Interleukin-1 beta up-regulates TACE to enhance alpha-cleavage of APP in neurons: resulting decrease in Abeta production.

The proinflammatory cytokine interleukin (IL)-1beta is up-regulated in microglial cells surrounding amyloid plaques, leading to the hypothesis that IL-1beta is a risk factor for Alzheimer's disease. However, we unexpectedly found that IL-1beta significantly enhanced alpha-cleavage, indicated by increases in sAPPalpha and C83, but reduced beta-cleavage, indicated by decreases in sAPPbeta and Abeta40/42, in human neuroblastoma SK-N-SH cells. IL-1beta did not significantly alter the mRNA levels of BACE1, ADAM-9, and ADAM-10, but up-regulated that of TACE by threefold.
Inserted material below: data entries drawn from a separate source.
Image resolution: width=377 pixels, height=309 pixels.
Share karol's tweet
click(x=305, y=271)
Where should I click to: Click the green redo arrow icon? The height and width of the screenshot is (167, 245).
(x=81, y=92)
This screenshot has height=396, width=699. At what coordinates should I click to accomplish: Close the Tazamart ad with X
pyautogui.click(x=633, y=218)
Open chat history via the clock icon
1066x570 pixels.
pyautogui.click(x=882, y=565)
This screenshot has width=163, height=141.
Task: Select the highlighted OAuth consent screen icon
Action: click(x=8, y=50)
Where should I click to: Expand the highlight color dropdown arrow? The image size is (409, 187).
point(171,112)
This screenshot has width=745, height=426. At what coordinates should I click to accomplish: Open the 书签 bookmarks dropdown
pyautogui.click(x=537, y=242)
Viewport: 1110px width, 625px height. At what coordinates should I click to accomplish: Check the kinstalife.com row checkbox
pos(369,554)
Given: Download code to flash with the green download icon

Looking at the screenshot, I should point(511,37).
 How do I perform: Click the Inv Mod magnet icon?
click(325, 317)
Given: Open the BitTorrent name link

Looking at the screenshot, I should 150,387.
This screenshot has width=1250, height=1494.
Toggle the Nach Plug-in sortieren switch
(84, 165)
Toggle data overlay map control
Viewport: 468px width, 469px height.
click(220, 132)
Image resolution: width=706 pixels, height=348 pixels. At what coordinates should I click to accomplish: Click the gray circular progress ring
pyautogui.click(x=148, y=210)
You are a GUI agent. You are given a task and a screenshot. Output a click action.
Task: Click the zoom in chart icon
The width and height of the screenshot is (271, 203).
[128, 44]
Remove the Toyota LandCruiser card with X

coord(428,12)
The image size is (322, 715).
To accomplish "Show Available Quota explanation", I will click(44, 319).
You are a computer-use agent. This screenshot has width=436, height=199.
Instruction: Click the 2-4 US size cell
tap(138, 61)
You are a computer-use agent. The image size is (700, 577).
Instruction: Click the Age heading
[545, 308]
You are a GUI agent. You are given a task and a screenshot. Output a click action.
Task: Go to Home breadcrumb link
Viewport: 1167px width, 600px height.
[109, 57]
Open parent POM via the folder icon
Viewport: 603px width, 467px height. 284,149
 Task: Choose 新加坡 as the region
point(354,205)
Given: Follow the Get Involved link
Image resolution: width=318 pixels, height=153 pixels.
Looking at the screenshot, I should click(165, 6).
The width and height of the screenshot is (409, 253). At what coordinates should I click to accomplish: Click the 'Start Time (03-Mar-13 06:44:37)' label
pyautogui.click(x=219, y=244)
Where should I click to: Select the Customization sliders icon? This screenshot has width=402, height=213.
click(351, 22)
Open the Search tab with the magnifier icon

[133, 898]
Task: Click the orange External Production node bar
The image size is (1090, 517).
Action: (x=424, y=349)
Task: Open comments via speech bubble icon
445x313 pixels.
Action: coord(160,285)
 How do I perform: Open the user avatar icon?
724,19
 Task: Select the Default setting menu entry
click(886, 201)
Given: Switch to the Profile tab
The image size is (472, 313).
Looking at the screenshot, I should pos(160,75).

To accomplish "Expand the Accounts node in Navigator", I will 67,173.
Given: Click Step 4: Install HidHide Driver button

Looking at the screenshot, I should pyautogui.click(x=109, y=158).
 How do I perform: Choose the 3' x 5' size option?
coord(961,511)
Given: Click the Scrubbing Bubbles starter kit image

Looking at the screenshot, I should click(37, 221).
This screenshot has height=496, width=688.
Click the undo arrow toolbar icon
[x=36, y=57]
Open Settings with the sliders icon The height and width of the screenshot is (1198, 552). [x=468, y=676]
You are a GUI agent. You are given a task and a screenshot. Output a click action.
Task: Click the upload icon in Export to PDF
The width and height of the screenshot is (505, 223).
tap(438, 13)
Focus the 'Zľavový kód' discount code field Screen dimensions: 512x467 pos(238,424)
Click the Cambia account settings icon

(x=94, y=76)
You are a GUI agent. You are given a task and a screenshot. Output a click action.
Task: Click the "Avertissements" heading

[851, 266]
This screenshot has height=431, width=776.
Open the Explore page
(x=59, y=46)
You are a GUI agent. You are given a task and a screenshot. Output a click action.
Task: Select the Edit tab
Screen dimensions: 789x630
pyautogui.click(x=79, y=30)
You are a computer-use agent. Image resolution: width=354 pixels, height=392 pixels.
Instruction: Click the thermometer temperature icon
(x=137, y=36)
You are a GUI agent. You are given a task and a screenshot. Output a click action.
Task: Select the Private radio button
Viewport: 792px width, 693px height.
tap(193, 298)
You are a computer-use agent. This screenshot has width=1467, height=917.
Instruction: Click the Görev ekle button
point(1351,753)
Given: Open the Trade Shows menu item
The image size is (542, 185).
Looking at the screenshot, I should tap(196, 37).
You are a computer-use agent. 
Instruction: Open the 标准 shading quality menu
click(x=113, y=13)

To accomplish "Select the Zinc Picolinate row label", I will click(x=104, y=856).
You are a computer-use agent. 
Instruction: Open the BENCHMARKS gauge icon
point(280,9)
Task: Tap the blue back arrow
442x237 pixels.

The proform and mature form of TACE protein were also significantly up-regulated. A TACE inhibitor (TAPI-2) concomitantly reversed the IL-1beta-dependent increase in sAPPalpha and decrease in sAPPbeta, suggesting that APP consumption in the alpha-cleavage pathway reduced its consumption in the beta-cleavage pathway. IL-1Ra, a physiological antagonist for the IL-1 receptor, reversed the effects of IL-1beta, suggesting that the IL-1beta-dependent up-regulation of alpha-cleavage is mediated by the IL-1 receptor. IL-1beta also induced this concomitant increase in alpha-cleavage and decrease in beta-cleavage in mouse primary cultured neurons. Taken together we conclude that IL-1beta is an anti-amyloidogenic factor, and that enhancement of its signaling or inhibition of IL-1Ra activity could represent potential therapeutic strategies against Alzheimer's disease.